Australians looking to take advantage of government-subsidized half-price fares have been advised to move quickly or lose out.
Federal ministers over the weekend revealed that 600,000 of the 800,000 of the subsidized tickets have been snapped up in the three weeks since their release.
“More than 75 percent of our half-priced tickets have been sold and the rest will go like hot cakes,” Trade Minister Dan Tehan said in a joint statement with Deputy Prime Minister Michael McCormack.
“My message to Australians is: take advantage of this opportunity to book a cheap holiday through your travel agent and when you’re on holiday spend on a tourist activity and a night out to support tourism jobs and business.

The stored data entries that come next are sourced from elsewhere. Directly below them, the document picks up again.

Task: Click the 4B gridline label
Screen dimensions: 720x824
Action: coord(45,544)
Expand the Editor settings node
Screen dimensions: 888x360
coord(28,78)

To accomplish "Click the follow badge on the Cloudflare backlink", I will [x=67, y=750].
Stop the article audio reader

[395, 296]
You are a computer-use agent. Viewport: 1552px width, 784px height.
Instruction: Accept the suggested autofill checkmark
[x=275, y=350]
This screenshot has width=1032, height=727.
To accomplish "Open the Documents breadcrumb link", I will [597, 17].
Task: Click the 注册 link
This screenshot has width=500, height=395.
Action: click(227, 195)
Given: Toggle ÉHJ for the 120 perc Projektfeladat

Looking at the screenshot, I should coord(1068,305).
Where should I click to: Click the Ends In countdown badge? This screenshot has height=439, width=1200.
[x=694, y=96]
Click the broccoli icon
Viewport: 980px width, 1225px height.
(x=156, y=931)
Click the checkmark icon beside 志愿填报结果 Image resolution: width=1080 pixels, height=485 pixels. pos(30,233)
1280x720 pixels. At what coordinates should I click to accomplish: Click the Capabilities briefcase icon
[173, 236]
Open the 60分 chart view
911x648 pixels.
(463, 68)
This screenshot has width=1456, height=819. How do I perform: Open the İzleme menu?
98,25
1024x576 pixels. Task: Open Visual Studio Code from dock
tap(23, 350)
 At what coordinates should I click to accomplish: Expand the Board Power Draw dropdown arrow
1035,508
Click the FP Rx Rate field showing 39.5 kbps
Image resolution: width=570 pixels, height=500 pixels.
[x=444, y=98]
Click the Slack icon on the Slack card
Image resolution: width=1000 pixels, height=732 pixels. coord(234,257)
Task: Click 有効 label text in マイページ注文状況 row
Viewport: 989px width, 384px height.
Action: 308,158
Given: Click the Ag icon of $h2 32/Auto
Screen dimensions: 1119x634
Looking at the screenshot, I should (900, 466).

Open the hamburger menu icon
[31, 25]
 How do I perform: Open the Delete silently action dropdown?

“For every dollar spent on a flight ten more will be spent on the ground and from speaking to so many people in the tourism industry, I know this program has made a difference.
“The tourism industry is central to our National Economic Recovery Plan and, as we have done right throughout the pandemic, we will continue to make the necessary investments to support jobs across Australia.”
Airlines and travel agents are reporting there is strong pent-up demand for travel and government statistics show fares are low as carriers launch competing fare sales.
Statistics for April show business, restricted economy and discount fares are significantly lower than they have been for some years, with discount fares at just 57.4 percent of a 2003 benchmark.
This reflects the fact that airlines, keen to get idle planes back in the air and fill seats to boost revenue, have launched a flurry of sales.
Virgin Australia on Monday announced it was offering fares to Melbourne from $A75 one-way as part of a sale extending to May 3 while Jetstar offered tickets in a sale ending Monday for as little as $35 one-way, including $49 on Sydney-Melbourne.
A new competitor in the mainline market, Rex, is also a factor.
On the downside are events such as Perth’s snap lockdown over the weekend after a man contracted COVID in a quarantine hotel. The Victorian government declared Perth and the Peel region as red zones after the man spent five days in Perth before flying home to Melbourne.
The aviation and travel industries say travelers need certainty they will not be hit by unexpected lockdowns and are urging governments to take steps to end them.
And could there be more subsidized tickets on their way?
Intriguingly, the ministers’ statement ends with the observation; “As we have done with every measure introduced throughout the pandemic, the Federal Government will continue to review this program, including routes and ticket numbers.”